Liberal Democrat councillor Glyn Preston shares his views on the current hot topic.
Protecting our beautiful countryside and welcoming visitors to our area is the right thing to do, but a new National Park in the north of Montgomeryshire is not the way to do it.
We simply don’t need the costs and bureaucracy, especially when the ones we already have in Wales are underfunded.
Powys is the place for green tourism. It’s the place for people who love our scenery and our wildlife, who enjoy walking and camping and who care about our environment. They are not looking for second homes and buy to lets that drive up prices and destroy local communities.
We could create here in Montgomeryshire Wales’s first Nature Park.
It doesn’t need a costly new board with powers to regulate every fine detail of development in our area. The concept of a nature park could bring people together with a common vision of what we have to offer.
We have nature friendly farmers who manage our landscape, encouraging wildlife while producing food and diversifying into small scale tourism.
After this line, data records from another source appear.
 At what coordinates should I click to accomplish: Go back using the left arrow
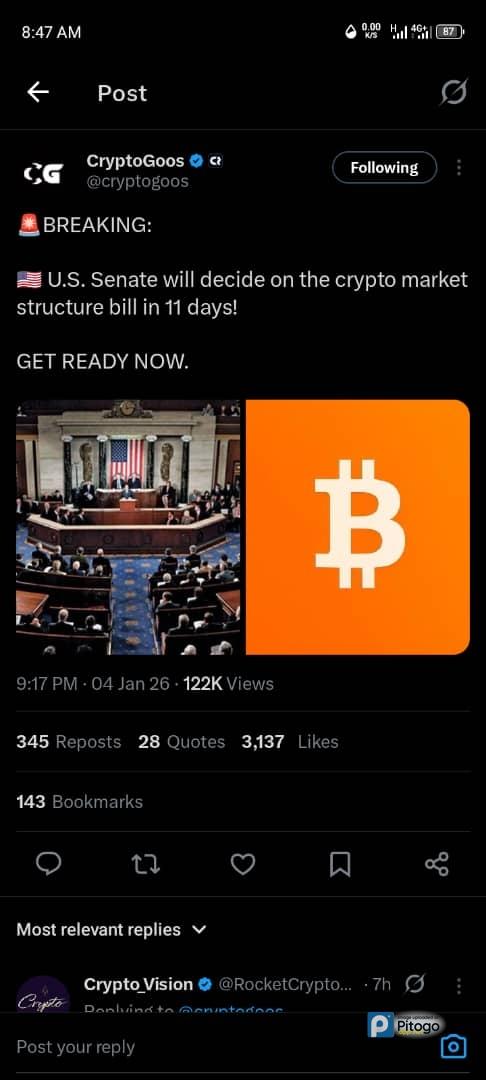click(x=38, y=92)
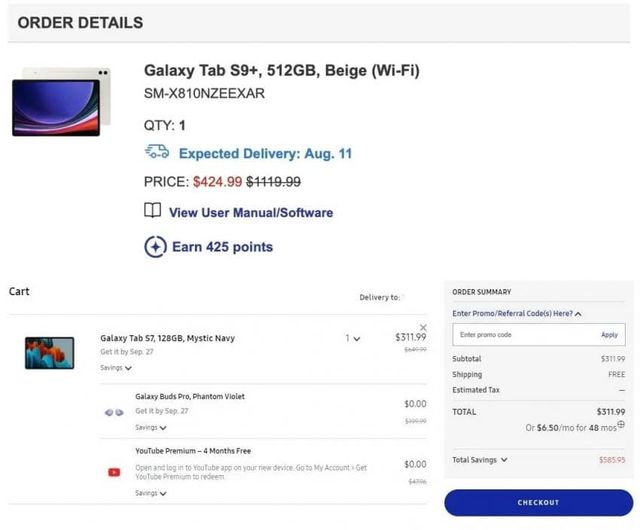Screen dimensions: 640x530
Task: Expand Savings under Galaxy Buds Pro
Action: 151,427
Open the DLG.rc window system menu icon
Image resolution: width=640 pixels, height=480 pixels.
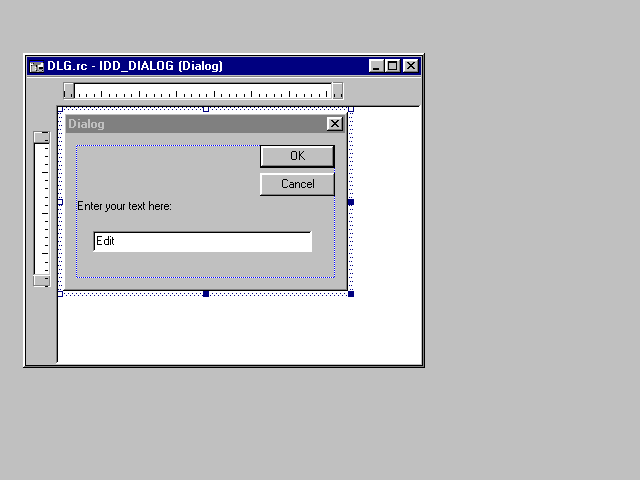[x=37, y=66]

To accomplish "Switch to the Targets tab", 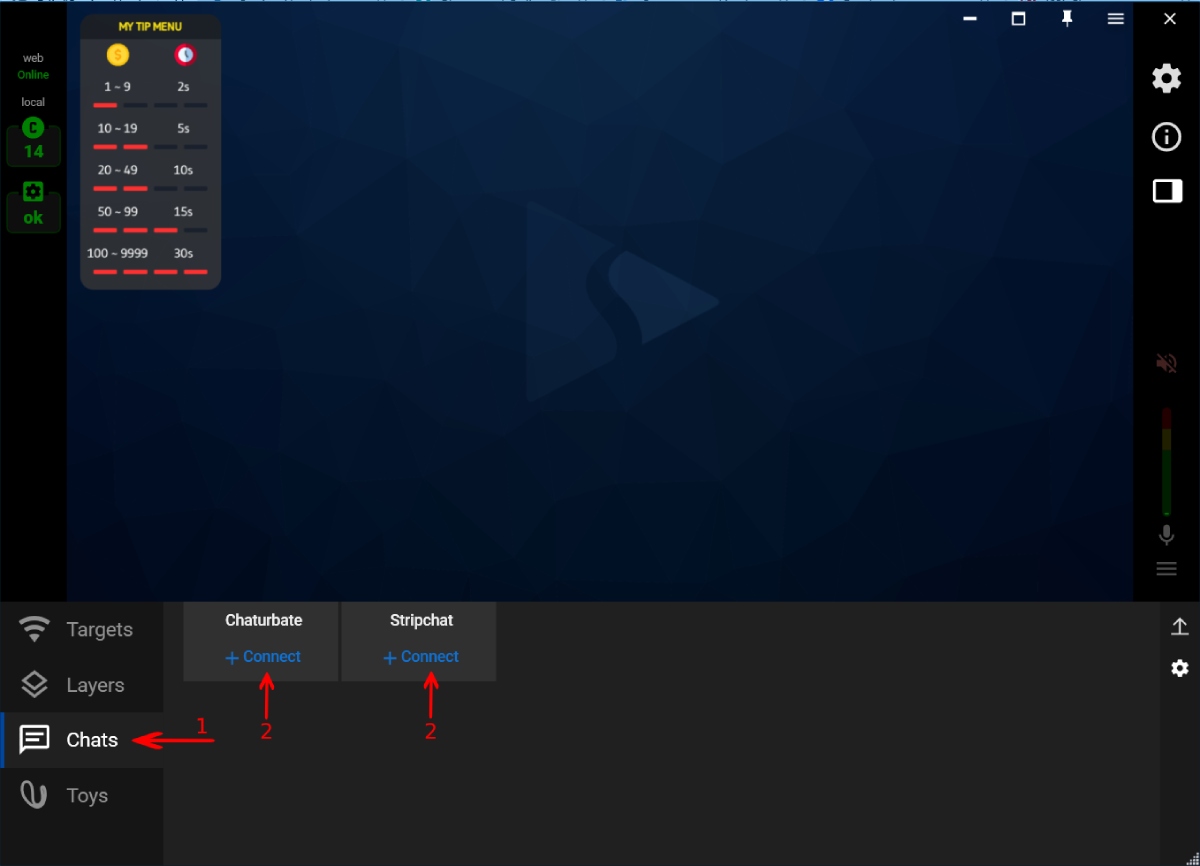I will point(82,630).
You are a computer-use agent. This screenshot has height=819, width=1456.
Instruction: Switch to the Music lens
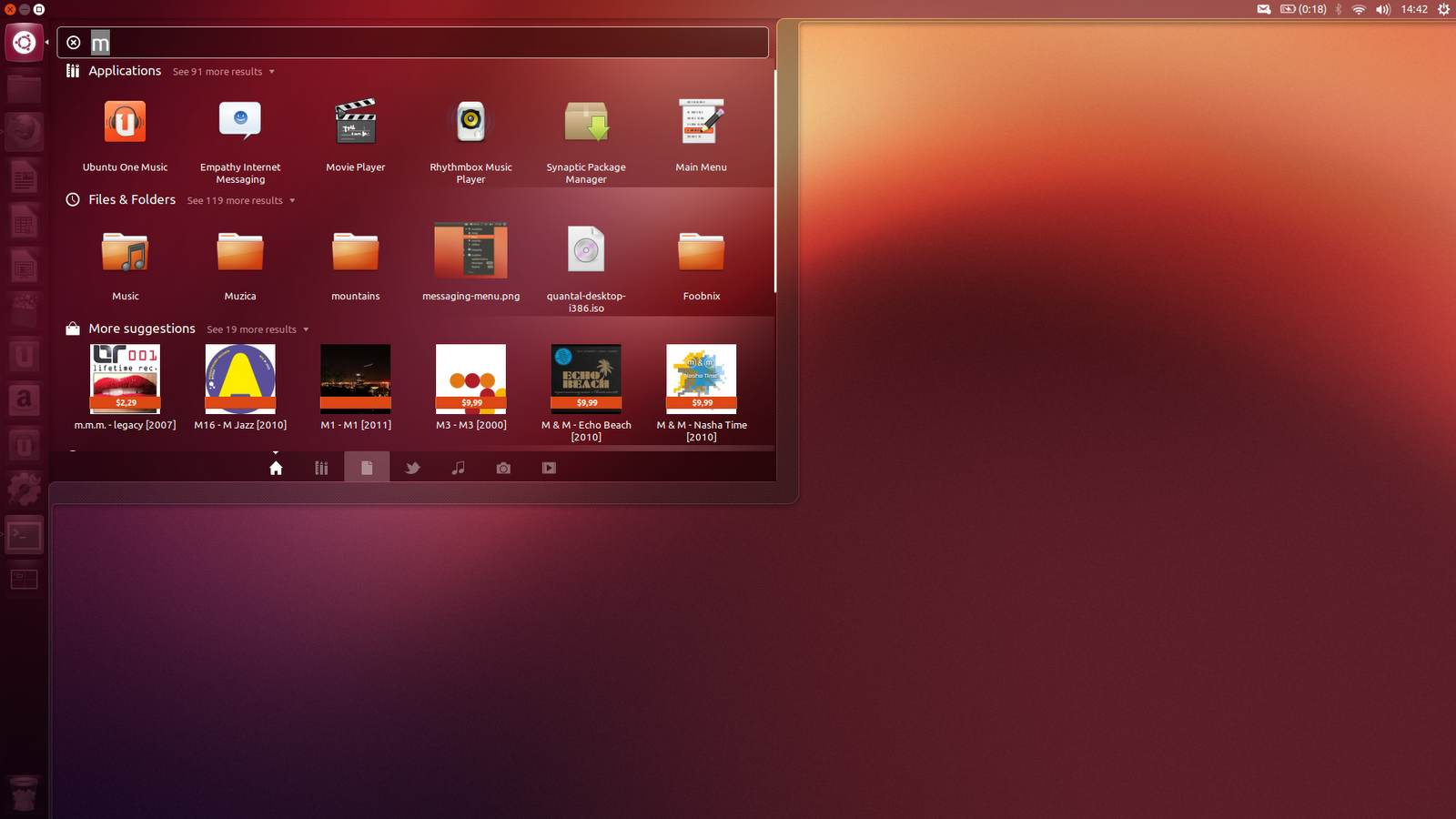(458, 467)
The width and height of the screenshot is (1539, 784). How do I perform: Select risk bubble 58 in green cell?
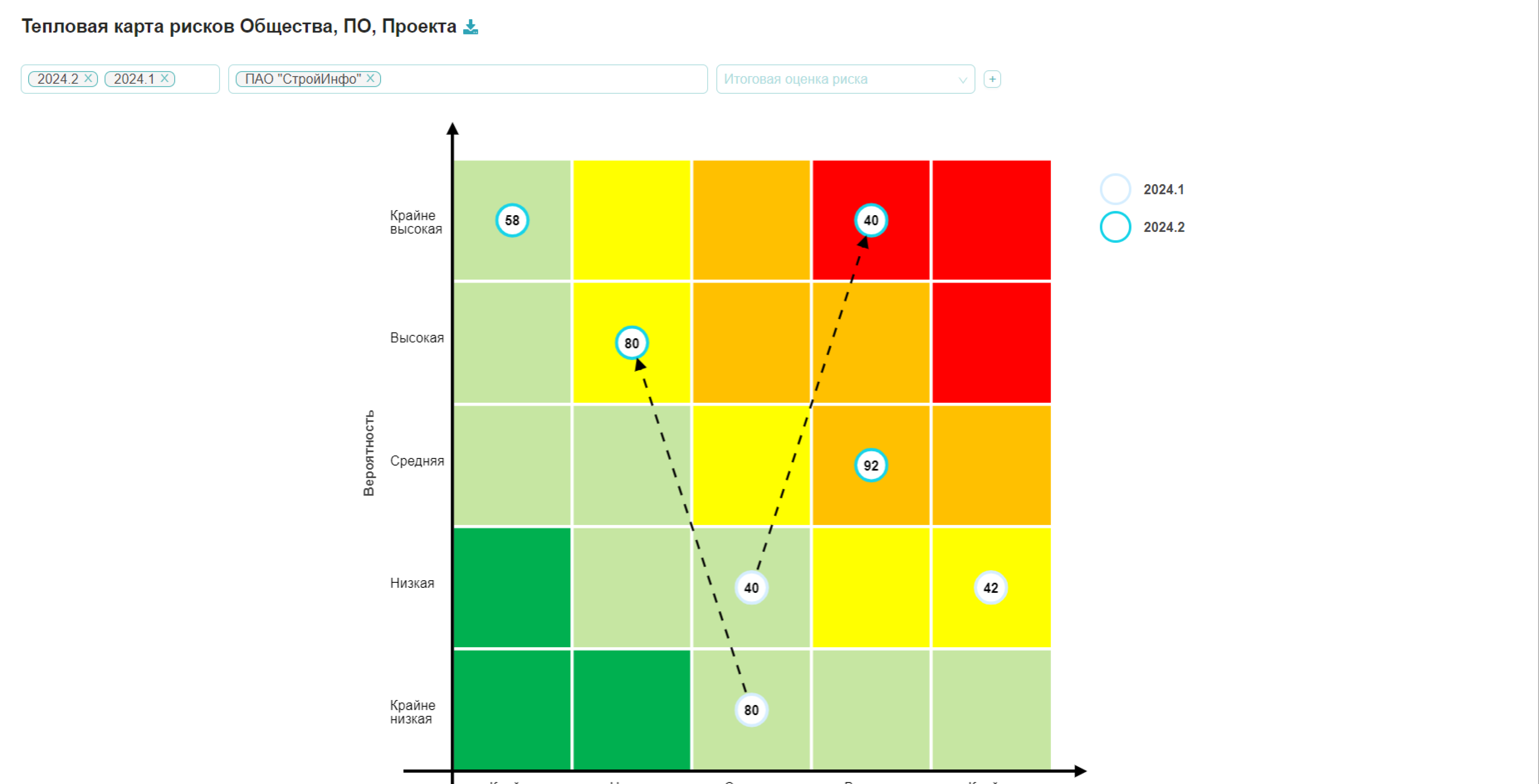(x=512, y=220)
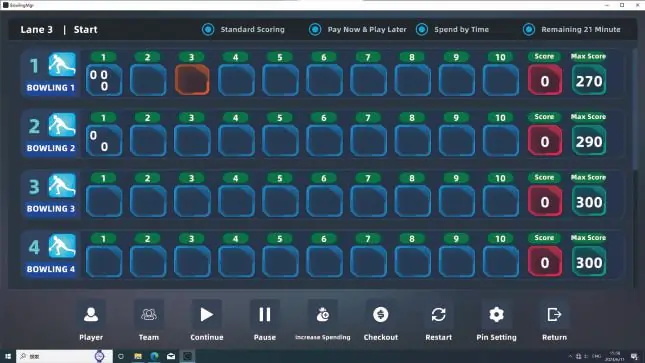Open Checkout dollar icon
The image size is (645, 363).
381,315
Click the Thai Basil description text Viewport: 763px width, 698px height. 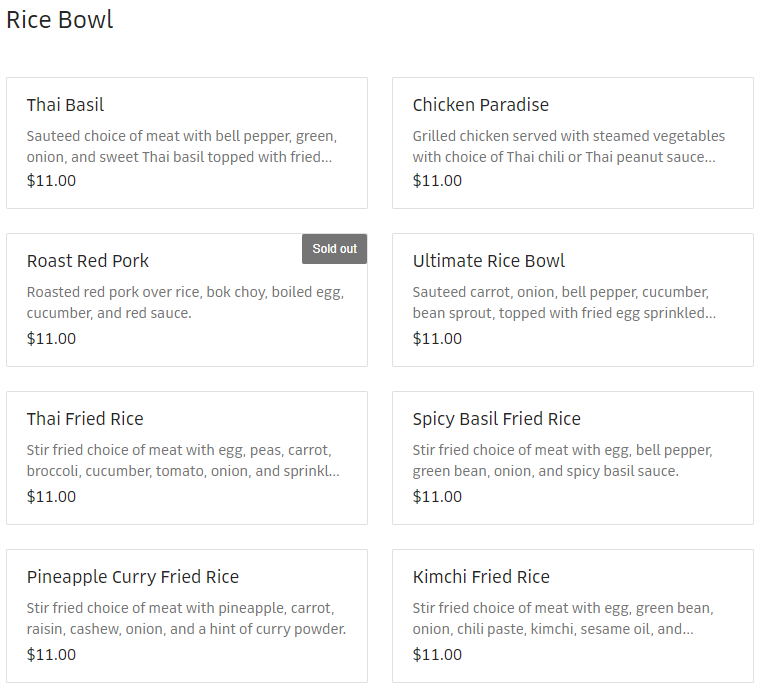coord(181,146)
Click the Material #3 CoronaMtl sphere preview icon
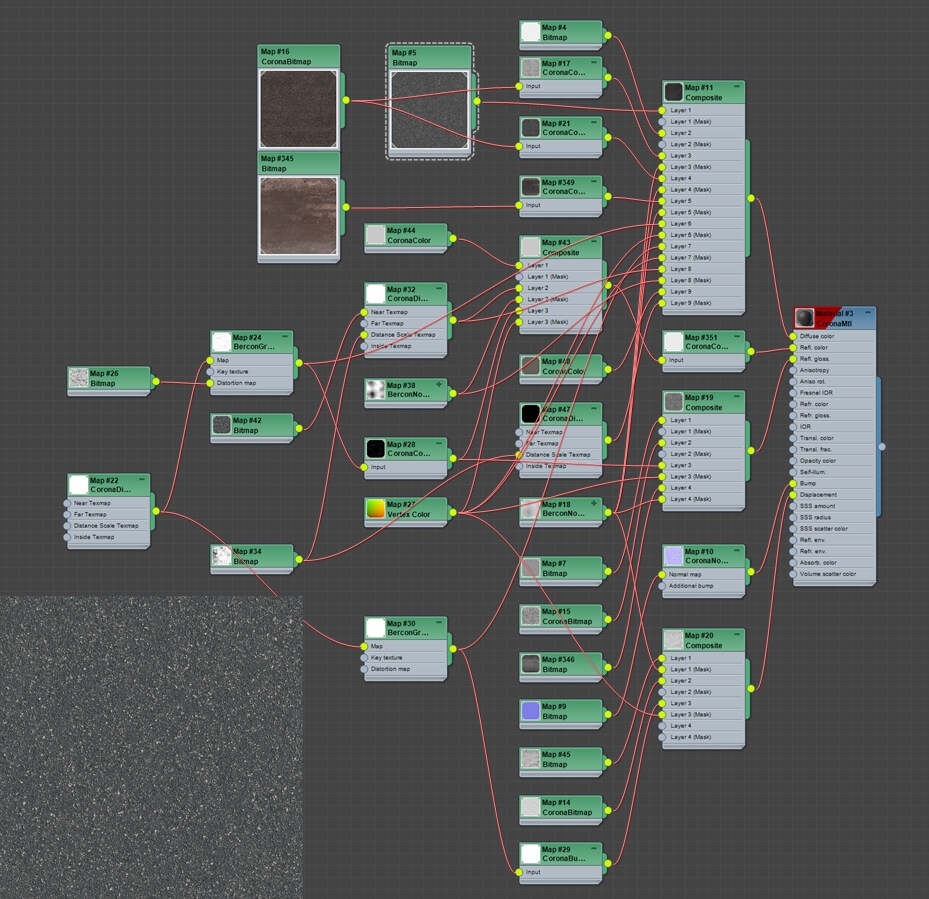Screen dimensions: 929x899 coord(804,317)
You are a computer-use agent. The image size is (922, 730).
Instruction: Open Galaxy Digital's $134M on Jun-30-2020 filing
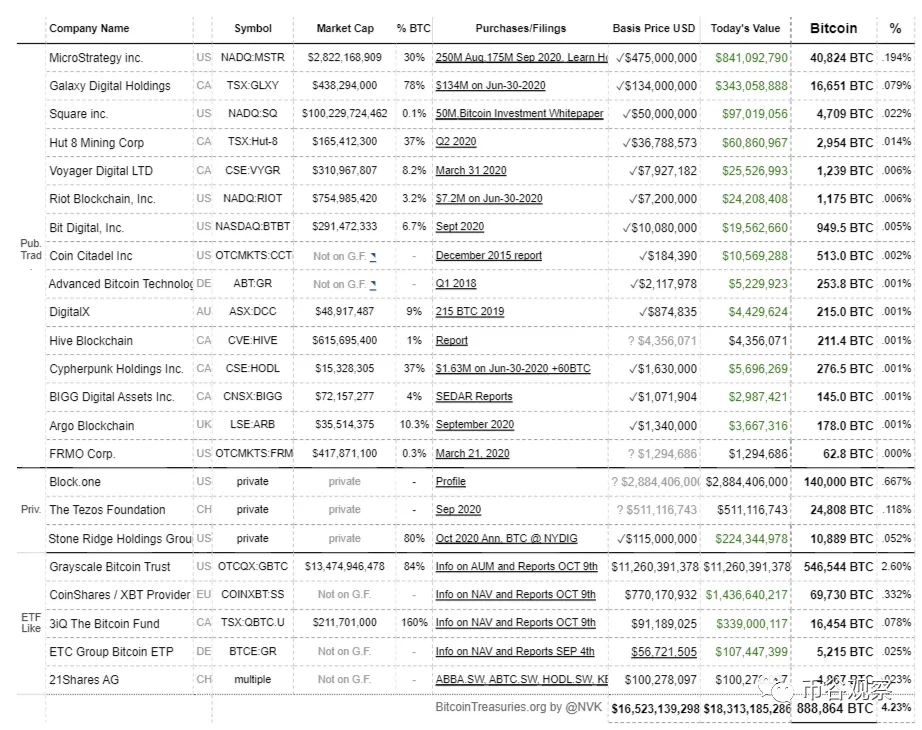tap(490, 85)
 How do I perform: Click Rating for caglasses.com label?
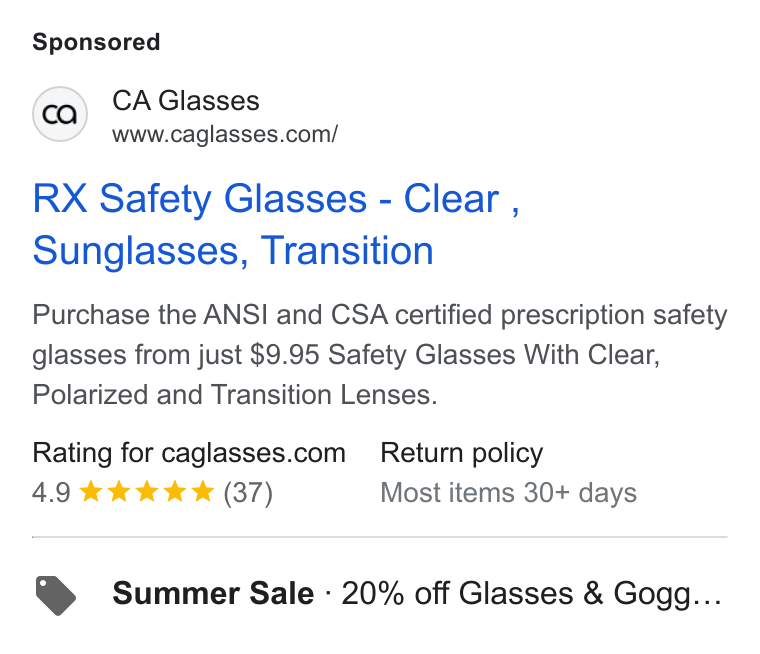pos(189,453)
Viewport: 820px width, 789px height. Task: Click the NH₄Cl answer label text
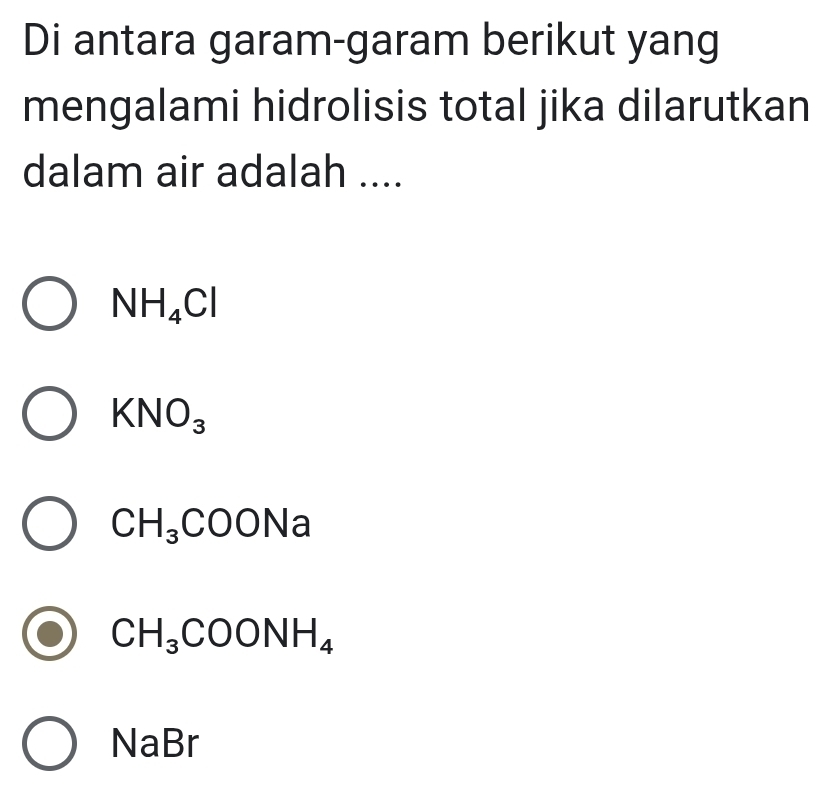point(163,304)
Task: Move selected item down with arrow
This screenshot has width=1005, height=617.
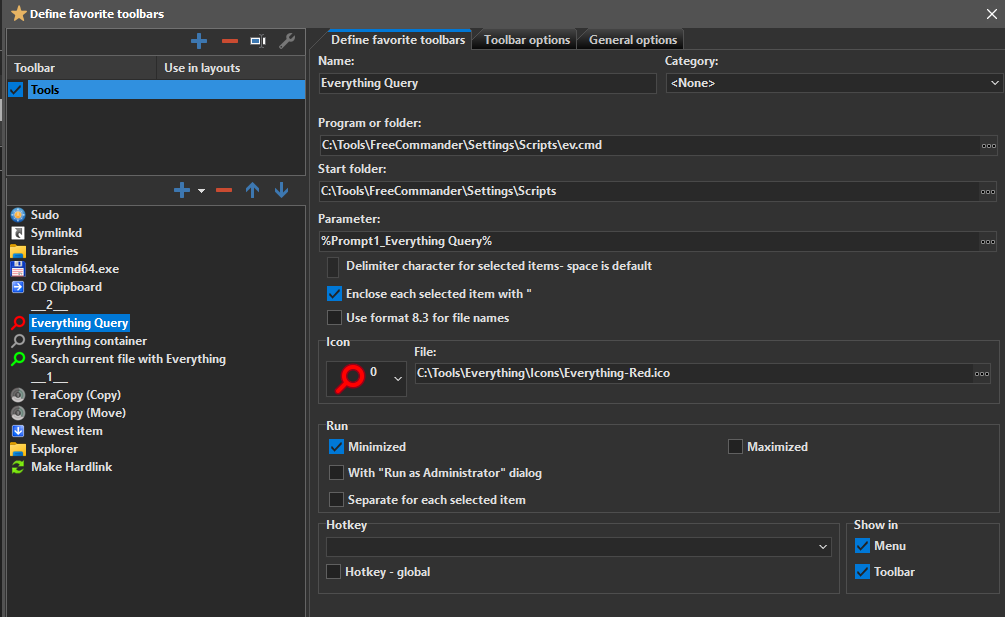Action: 282,190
We already have the ideas to restore and grow our woodlands, peatlands and flower meadows and there is work already being done, it just needs bringing together.
A Nature Park could be community led, with some public investment to kick start conservation projects and footpath restoration, but nothing like on the scale an imposed national park would need.
It would bring together farmers, conservationists and people involved in small scale tourism and hospitality.
The framework for an alternative is there, buried in consultation documents for the new National Park.
Other ways already exist, like the Cotswolds National Landscape and closer to home the Valleys Regional Park in South Wales.
Instead of properly presenting these other options upfront as an alternative, the Welsh Government have angered people with their planned top down imposition. They could work with people in Montgomeryshire to build a different, community-based approach, and it’s not too late to do that.
It doesn’t have to be a national park or nothing. A National Nature Park would fit well with what we have, would be affordable, community led, and give a distinctive brand for tourism in Montgomeryshire that would be good for the local economy and good for the environment.